* BEGIN The input *

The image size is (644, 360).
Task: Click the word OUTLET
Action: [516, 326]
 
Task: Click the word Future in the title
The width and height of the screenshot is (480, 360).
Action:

* END The input *

(Task goal)
Turn the stretch of entries from the line containing "Task: Click the word Future in the title" through the end of the entries into a Markdown table with the columns Row and Line, leaving out blank lines.

(Answer to this exercise)
| Row | Line |
|---|---|
| 1 | Task: Click the word Future in the title |
| 2 | The width and height of the screenshot is (480, 360). |
| 3 | Action: |